Consigne >> Selon l'extrait retenu, quel loyer annuel le bail fixait-il pour le local commercial ?

Extrait retenu >>
ORDONNANCE DE CLÔTURE DU : 11 septembre 2024
****
EXPOSÉ DU LITIGE
Suivant acte sous seings privés du 20 juin 2016 Mme [L] [E] a donné à bail (renouvellement) à la société Tilio Mattia un local commercial situé [Adresse 1] à [Localité 5] pour une durée de neuf années à compter du 1er mars 2016, moyennant le paiement d'un loyer annuel de 24 000 euros pour y exploiter un fonds de commerce de restauration.
Exposant que la bailleresse aurait, en septembre 2023, fait reprendre les clés du local et installer une pancarte 'Fermeture définitive' sur la devanture, et qu'elle serait désormais dans l'incapacité d'exploiter les locaux, la société Tilio Mattia a assigné Mme [E] devant le juge des référés du tribunal judiciaire de Lille le 5 janvier 2024, aux fins de la voir condamner à restituer les clés sous astreinte et en paiement d'une provision de 150 000 euros.
Suivant ordonnance de référé réputée contradictoire rendue le 5 mars 2024, le juge des référés a :
- condamné Mme [E] à restituer à la société Tilio Mattia les clés du local sis [Adresse 1] à [Localité 5] sous astreinte provisoire de 200 euros par jour de retard, passé le délai de dix jours à compter de la signification de la présente ordonnance, et pendant une durée de trois mois,
- dit que le juge des référés se réserve la liquidation de l'astreinte,
- dit n'y avoir lieu à référé sur la demande de provision,
- condamné Mme [E] à payer à la société Tilio Mattia la somme de 1 500 euros par application de l'article 700 du code de procédure civile et aux entiers dépens de l'instance.

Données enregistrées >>

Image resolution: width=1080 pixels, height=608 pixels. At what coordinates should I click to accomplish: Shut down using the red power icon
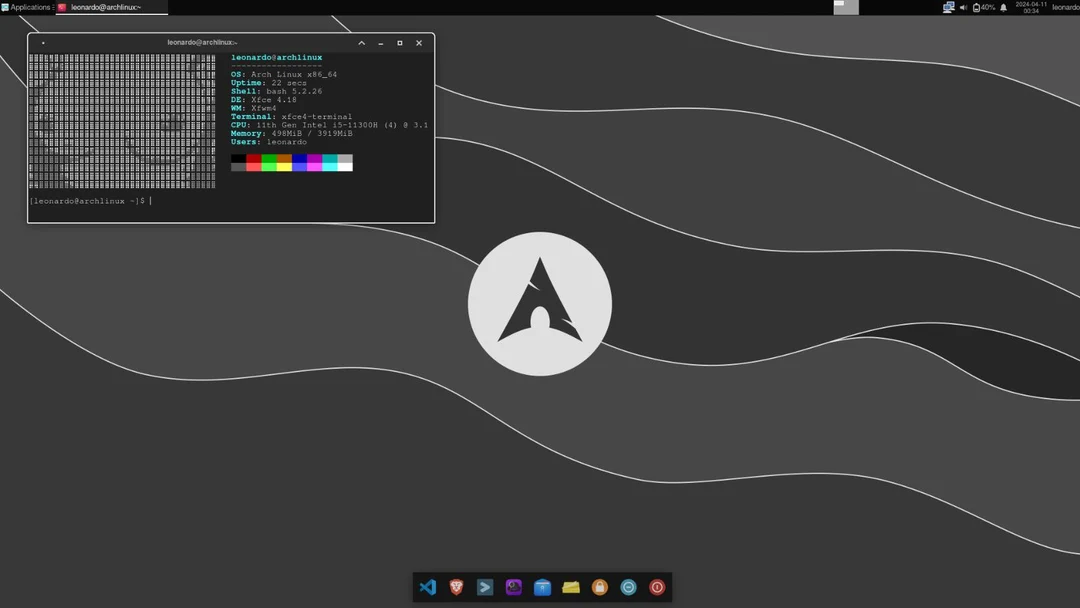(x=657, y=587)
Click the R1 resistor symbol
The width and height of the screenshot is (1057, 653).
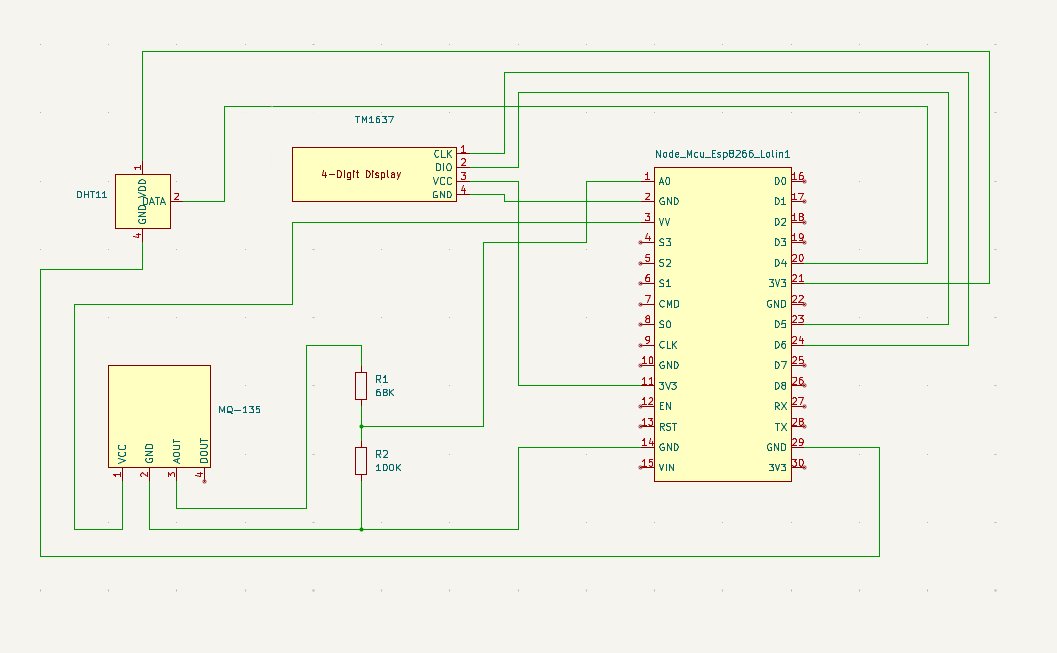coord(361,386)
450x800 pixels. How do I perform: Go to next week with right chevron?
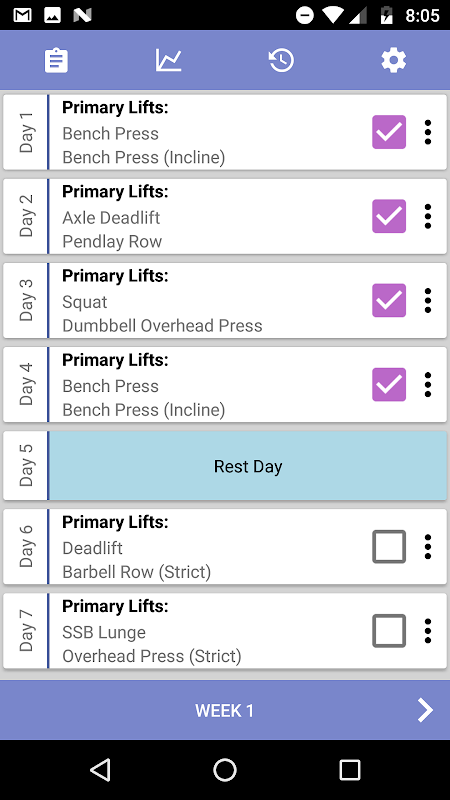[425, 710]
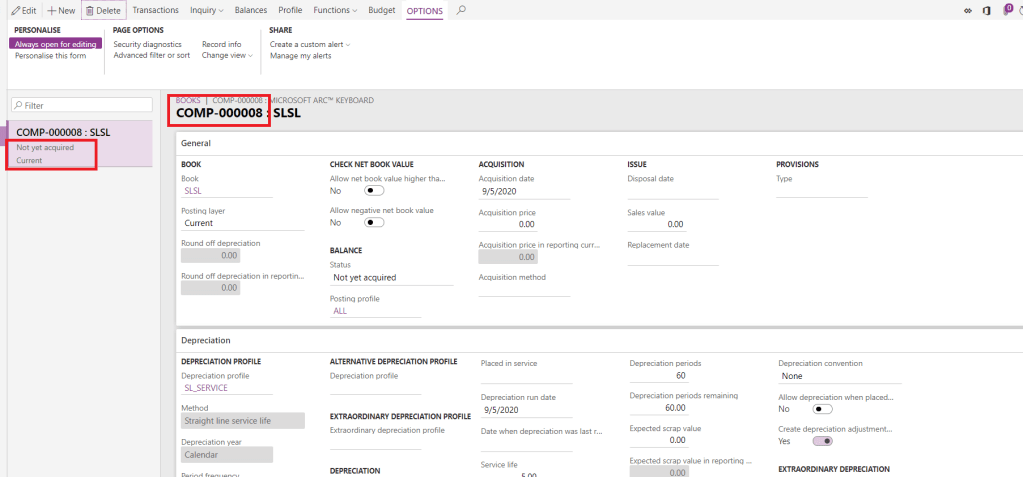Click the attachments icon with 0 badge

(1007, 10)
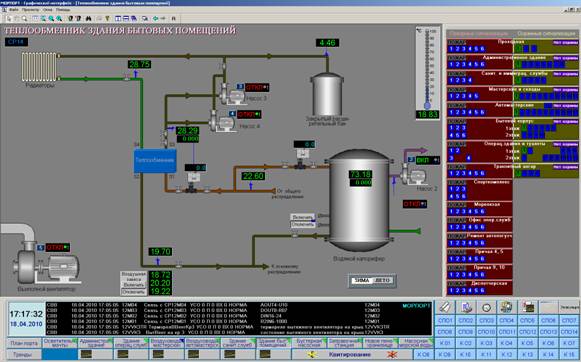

Réponse >> Le bail fixait un loyer annuel de 24 000 euros.